Les chrétiens sont souvent
"ailleurs". Nous regardons tout avec hauteur. Nous les
chrétiens, nous ne pouvons pas dire autre chose souvent que
de manière compliquée. Quelqu'un qui est injustement
traité au coin de la rue, si nous ne sommes pas là,
en première ligne, nous les témoins de l'Evangile,
il y a quelques questions à nous poser. Nos communautés,
elles sont incarnées quelque part. Elles sont présentes,
ici et maintenant, dans le présent de l'histoire. Le problème
est-il de se lamenter sur le fait qu'on n'est plus nombreux dans
nos églises ou de savoir si nous sommes encore vigoureux
pour être là où le combat doit être mené
pour que ce monde vive ?
Peut-être qu'il y aura moins
de messes dans l'Eglise de demain. C'est moi, un prêtre, qui
dis cela, mais ce qui m'importe, c'est que la foi chrétienne,
comme a dit le Christ, brûle encore : "Je suis venu apporter
le feu et combien je voudrais qu'il brûle". Et le souci
du Christ à mon sens, n'était pas de savoir si la
messe du dimanche allait être assurée. Le souci du
Christ était que dans ce monde-ci, le salut soit plus fort
que la mort. Il faut nous remettre quand même devant l'essentiel
et arrêter de nous lamenter et de gémir sur le fait
qu'il n'y a plus de prêtres. Il n'y a plus de prêtres,
moi je n'y peux rien ! Adressons-nous là-haut. Il faut prier
aussi pour que nous ayons des vocations.
Mais, il faut aussi prier pour que
nous organisions nos communautés de telle façon que
tout ne repose pas sur les prêtres, que tout ne repose pas
sur cette cléricalisation qui est devenue dans l'histoire
un pur accident stratégique et ponctuel. Parce qu'il y avait
du monde.
Quand il y a moins de monde, il faut
faire autrement. Le service qu'il faut assurer, c'est le service
de la passion de la foi au coeur du monde. C'est cela le ministère
sacerdotal partagé par tous les chrétiens, par tous
les baptisés depuis que Vatican II l'a souligné de
manière très nette.
3°) Où y-a-t-il des gens qui aient un projet ?
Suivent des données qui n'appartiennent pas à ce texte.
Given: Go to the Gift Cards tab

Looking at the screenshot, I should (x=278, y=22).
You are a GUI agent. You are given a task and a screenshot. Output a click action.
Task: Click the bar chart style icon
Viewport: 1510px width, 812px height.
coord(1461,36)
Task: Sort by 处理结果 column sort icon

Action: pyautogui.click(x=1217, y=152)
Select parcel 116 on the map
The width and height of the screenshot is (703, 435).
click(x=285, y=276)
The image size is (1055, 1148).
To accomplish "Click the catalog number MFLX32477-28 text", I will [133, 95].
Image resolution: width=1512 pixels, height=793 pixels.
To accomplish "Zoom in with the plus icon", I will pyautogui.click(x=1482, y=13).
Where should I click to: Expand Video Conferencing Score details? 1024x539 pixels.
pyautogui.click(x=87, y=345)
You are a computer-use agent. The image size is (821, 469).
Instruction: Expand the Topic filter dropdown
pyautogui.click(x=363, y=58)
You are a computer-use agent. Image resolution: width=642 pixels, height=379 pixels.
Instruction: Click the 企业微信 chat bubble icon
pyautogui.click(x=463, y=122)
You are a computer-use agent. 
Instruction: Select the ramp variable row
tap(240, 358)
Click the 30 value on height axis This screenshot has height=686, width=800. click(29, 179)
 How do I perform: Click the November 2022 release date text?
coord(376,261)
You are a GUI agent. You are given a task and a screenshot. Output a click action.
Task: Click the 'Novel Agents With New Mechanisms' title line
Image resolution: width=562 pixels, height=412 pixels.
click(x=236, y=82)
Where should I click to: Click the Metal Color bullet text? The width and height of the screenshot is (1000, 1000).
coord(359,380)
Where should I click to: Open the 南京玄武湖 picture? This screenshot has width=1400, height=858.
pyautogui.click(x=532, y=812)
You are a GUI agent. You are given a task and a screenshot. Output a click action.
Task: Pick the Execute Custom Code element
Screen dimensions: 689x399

Enfin, il y a une attente qui confirme
les deux choses que je viens de dire : l'attente de gens qui
aient un projet. L'Ecole a des problèmes comme nous. Le politique
a des problèmes. Qui aujourd'hui propose un projet qui puisse
passionner ? On dit : "Les jeunes sont mous" ! Cela, ça
fait partie des slogans à quatre sous au café du Commerce
! Ils sont mous ! Mais nous, on n'était pas mous à
leur âge ? Qu'est-ce que ça veut dire être mou
? Je ne rencontre pas des jeunes mous, je rencontre des jeunes qui
cherchent des gens qui ne soient pas mous. Et, quand ils en rencontrent,
ils ne sont plus mous.
Ne nous en prenons pas toujours aux
autres pour dénoncer et stigmatiser chez eux ce que nous
n'aimons pas chez nous. C'est une tentation très habituelle
du chrétien moyen dont je suis. Ce sont toujours les autres
qui ont tort. Ce sont toujours les autres qui sont dans le péché.
C'est quand même dominant dans les discours de l'Eglise, cela.
Dans le discours institutionnel, que
je n'aime pas sur ce registre-là, c'est toujours les autres.
Nous, on est parfaits. On est les Cathares du monde moderne. On
s'est isolé sur notre colline à l'écart de
ceux-là qui sont divorcés-remariés, ceux-là
qui avortent, ceux-là qui ont le sida.... Je ne suis pas
prêtre, je ne suis pas croyant pour être constamment
en croisade avec ma lance, une espèce de Don Quichotte délirant
des temps modernes avec mon Sancho Pança sur son âne
pour aller défoncer des moulins à vent.
Nous sommes contemporains de cette
société, nous partageons ses angoisses, nous avons
ses mêmes questions. Ne commençons pas à dire
des autres que… des autres qui... etc. Nous sommes en projet avec
eux pour relever le défi avec notre identité propre
parmi et avec celle des autres.
La rencontre
Je me dis : "Pourquoi crois-tu
en l'Evangile ? Au Christ mort et ressuscité pour nous aujourd'hui
? Pourquoi y crois-tu ?" Premièrement (je vous livre
ma foi) parce que c'est un Evangile, une Bonne nouvelle de la rencontre.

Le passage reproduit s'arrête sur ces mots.